Georgia. L’Europa negata

di Simone Chiusa

La Georgia è al centro di una grave crisi politica, segnata da un conflitto istituzionale tra governo e presidenza, accuse di brogli elettorali e una profonda polarizzazione. Il recente annuncio del governo di sospendere i negoziati con l’Unione Europea fino al 2028 ha scatenato un’ondata di proteste che ha coinvolto tutto il Paese.
Le elezioni parlamentari del 26 ottobre hanno visto trionfare il partito di governo Sogno Georgiano, al termine di una campagna elettorale fortemente polarizzata. Il partito, fondato dal miliardario Bidzina Ivanishvili, è stato accusato dall’opposizione di inclinazioni filo-russe e di compromettere il percorso di integrazione europea. La retorica anti-occidentale di Sogno Georgiano, caratterizzata da attacchi alla presunta ingerenza delle ONG nella politica interna e dichiarazioni contro il cosiddetto “partito globale della guerra” (di cui farebbero parte UE e Stati Uniti), ha ulteriormente allontanato il Paese caucasico da Bruxelles.
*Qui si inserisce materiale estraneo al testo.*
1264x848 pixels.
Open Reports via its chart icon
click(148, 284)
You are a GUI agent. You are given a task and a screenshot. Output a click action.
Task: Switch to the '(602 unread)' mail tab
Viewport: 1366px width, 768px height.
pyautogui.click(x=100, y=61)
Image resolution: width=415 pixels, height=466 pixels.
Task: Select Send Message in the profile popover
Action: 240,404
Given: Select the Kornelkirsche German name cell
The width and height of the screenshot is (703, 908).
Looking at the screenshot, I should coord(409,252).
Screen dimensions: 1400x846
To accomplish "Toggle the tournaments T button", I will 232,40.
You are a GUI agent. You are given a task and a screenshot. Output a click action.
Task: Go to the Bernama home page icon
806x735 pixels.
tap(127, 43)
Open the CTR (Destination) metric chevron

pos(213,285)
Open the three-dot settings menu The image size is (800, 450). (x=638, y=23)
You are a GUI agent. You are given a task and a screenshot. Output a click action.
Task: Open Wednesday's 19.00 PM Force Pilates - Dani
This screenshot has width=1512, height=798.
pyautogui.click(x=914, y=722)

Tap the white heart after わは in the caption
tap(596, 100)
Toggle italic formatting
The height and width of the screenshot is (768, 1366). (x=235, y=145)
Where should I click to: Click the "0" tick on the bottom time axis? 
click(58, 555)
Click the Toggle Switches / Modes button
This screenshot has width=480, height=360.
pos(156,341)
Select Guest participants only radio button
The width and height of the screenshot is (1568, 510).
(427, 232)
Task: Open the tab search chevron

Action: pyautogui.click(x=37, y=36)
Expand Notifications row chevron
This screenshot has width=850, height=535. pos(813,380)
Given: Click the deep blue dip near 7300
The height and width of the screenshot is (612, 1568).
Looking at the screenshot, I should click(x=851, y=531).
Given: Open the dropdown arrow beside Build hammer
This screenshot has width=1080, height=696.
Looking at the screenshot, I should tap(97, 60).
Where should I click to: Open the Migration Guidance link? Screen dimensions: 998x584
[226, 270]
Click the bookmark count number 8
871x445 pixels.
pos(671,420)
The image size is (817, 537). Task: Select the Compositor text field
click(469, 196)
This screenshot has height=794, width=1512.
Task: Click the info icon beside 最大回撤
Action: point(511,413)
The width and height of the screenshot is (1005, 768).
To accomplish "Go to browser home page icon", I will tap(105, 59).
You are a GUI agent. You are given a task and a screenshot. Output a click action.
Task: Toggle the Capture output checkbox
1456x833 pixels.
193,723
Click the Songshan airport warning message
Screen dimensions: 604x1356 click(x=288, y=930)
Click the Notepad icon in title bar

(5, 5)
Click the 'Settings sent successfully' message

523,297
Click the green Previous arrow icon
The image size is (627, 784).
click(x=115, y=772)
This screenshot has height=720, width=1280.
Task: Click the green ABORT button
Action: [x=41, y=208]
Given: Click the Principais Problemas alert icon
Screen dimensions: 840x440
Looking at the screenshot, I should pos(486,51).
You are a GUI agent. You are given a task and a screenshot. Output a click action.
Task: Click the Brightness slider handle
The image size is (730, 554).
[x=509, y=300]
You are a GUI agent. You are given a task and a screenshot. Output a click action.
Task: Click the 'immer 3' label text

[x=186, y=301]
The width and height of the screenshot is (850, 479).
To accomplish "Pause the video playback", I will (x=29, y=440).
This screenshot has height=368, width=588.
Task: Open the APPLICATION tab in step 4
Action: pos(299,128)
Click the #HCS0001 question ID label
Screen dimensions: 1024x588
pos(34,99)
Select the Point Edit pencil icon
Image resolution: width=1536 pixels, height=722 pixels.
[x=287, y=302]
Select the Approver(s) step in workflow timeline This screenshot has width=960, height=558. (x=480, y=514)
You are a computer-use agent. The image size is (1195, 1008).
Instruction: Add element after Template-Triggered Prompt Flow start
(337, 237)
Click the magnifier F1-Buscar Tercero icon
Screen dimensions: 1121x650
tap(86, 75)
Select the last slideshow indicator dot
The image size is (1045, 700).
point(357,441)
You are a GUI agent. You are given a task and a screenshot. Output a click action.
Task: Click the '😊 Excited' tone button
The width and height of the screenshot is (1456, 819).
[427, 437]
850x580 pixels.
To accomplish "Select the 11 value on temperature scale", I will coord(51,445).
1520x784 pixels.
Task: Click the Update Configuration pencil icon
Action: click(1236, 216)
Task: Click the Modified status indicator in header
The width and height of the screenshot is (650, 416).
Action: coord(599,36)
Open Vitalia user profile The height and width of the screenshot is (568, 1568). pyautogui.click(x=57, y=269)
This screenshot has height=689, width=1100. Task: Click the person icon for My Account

Con oltre il 54% dei voti Sogno Georgiano si è confermato alla guida del governo. Sebbene la Commissione elettorale centrale abbia validato il risultato delle elezioni, l’opposizione ha rifiutato di riconoscerlo, denunciando irregolarità. La presidente Salome Zourabichvili ha accusato il governo di brogli elettorali, sostenendo che la Russia abbia interferito nel processo. Il 25 novembre, i membri dell’opposizione hanno boicottato l’apertura della nuova legislatura e la cerimonia di insediamento del nuovo governo in Parlamento. Anche la presidente Zourabichvili non ha partecipato alla sessione parlamentare, ribadendo l’illegittimità delle elezioni. Nei giorni successivi al voto, l’opposizione ha organizzato manifestazioni contro i presunti brogli, accusando Sogno Georgiano di essere sotto l’influenza di Mosca.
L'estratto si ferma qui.